And activated carbon has it’s the ability to scrub such impurities out of the air.

To let your plants breathe freely, you’ve to set up a ventilation system where all of the air is taken through the carbon filter on regular basis.

To Cut Your Bills

There are many systems for air filtration. And some of them might cost you a fortune. But grow room air carbon filters are the least pricey one of them that costs not too much and still works just fine.

As growing indoor is a power-hungry business, a good carbon filter can keep the electricity bill down.

Quick and Easy to Setup

Another good fact about carbon filters is- they’re pretty easy to install. If you think about a carbon filter-fan combo, it can be put on the right place within minutes. All you have to do is set it up at the right height, and attach with ducting with clamps.

Types of Carbon Filter for Grow Room

Air filtration in grow tents can be done in many manners. Based on grow tent sizes, number of plants, ventilation system and budget, the choice of grow tent filters is made.

For grow rooms, we can divide such air filters according to a few viewpoints- Filtration medium, fan-filter combo and diameter of filters.

What to Look For In a Carbon Filter? Grow Room Size

What size carbon filter do you need for your grow room? This is the very first question that you have to ask yourself.

Start by calculating the volume of air used in your grow room. For example, if your grow room is 10 by 12 feet, and your ceiling is 8.5 feet high. The volume is 1020 cubic feet.

That’s about 29 cubic meters for any sensible metric people out there. We are talking about the volume of air used for actual growing.

== What you need to do ==
1 > Render this sentence from the grow room article in Spanish: "As growing indoor is a power-hungry business, a good carbon filter can keep the electricity bill down."
2 > Take the grow room article further, picking up after its final sentence about the volume of air used for actual growing.

Entries taken from a collection

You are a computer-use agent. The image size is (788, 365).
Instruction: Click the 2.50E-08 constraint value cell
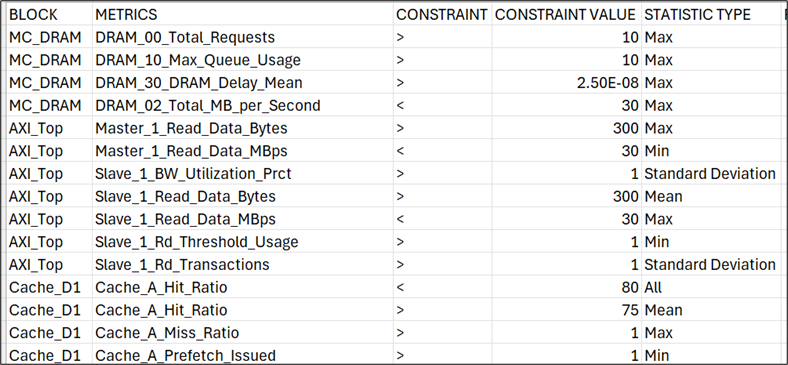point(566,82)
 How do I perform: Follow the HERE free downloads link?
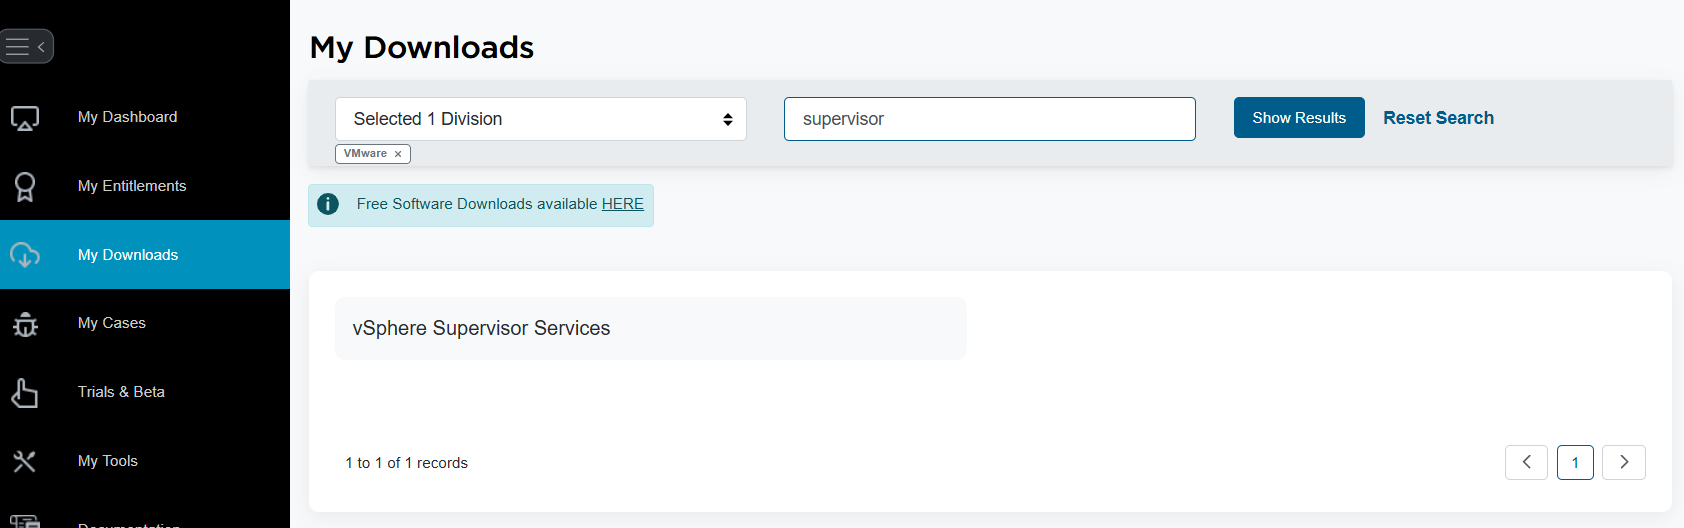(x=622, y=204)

...

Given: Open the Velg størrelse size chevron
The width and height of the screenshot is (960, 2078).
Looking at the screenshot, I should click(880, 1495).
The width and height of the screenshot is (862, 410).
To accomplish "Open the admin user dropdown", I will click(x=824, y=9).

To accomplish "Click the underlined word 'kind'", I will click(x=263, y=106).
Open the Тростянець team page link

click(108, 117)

== Per-task answers ==
1 > Como el cultivo en interiores es un negocio que consume mucha energía, un buen filtro de carbón puede mantener baja la factura de la electricidad.

2 >
If you have a room this size, but you are only using half of it to grow your plants, you could divide the volume in two.

Similarly, if you are growing in a tent, it is the air volume of the grow tent itself that you need to take into as far as your calculations go.

Fan Size

Then go ahead and calculate the size of the extraction fan you need. You can use a fan speed controller to give yourself some wiggle room.

An indoor grow room full of mature plants would most certainly have a high demand for Co2 and transpires more moisture into the air.

This is when you actually need to exchange your grow room air once every sixty seconds. Young plants don’t need so much air exchange.

In our example, we need to exchange 1020 cubic feet of air each minute. Therefore, you would need a powerful exhaust fan, such as a 10-inch hyper fan that can shift 1065 CFM.

Air Flow Requirements

How do you know how much CFM you need? First, you have to understand what CFM is to be able to answer this question.

Well, CFM refers to cubic feet of air per minute. To compute the ideal CFM that your carbon air filter must have, you need to multiply the height, length, and width of your grow space.

You can use this number to shop for a suitably rated intake fan. For instance, a CFM of about a third of the grow space volume.

A carbon filter’s resistance would require you to increase the computed volume by twenty percent since the fan needs to be slightly stronger to overcome the resistance.

The simplest way to determine the ideal CFM is by using a CFM calculator. The dimensions of your grow room are very crucial when determining airflow requirements.

If we use a CFM calculator, our room size example would require a carbon filter with a CFM of 490, if you will be using a single grow light.

Where to Put a Carbon Filter in a Grow Room?

Carbon filters typically suspend just below the ceiling of a marijuana grow tent. Use the following step to position them perfectly:

  • Connect your filter to an exhaust fan that features a compatible CFM (cubic feet per minute) and duct diameter.

  • Secure the two devices firmly together using an airstrip or duct tape.

  • Hang the setup from the roof bars of the grow tent, as high up as possible.

  • Connect ducting to the outlet of the exhaust fan and secure with duct tape.

  • Feed the opposite end of the ducting through the designated hole on the side of your grow tent.

  • Position the ducting outlet near an open window or ventilation shaft.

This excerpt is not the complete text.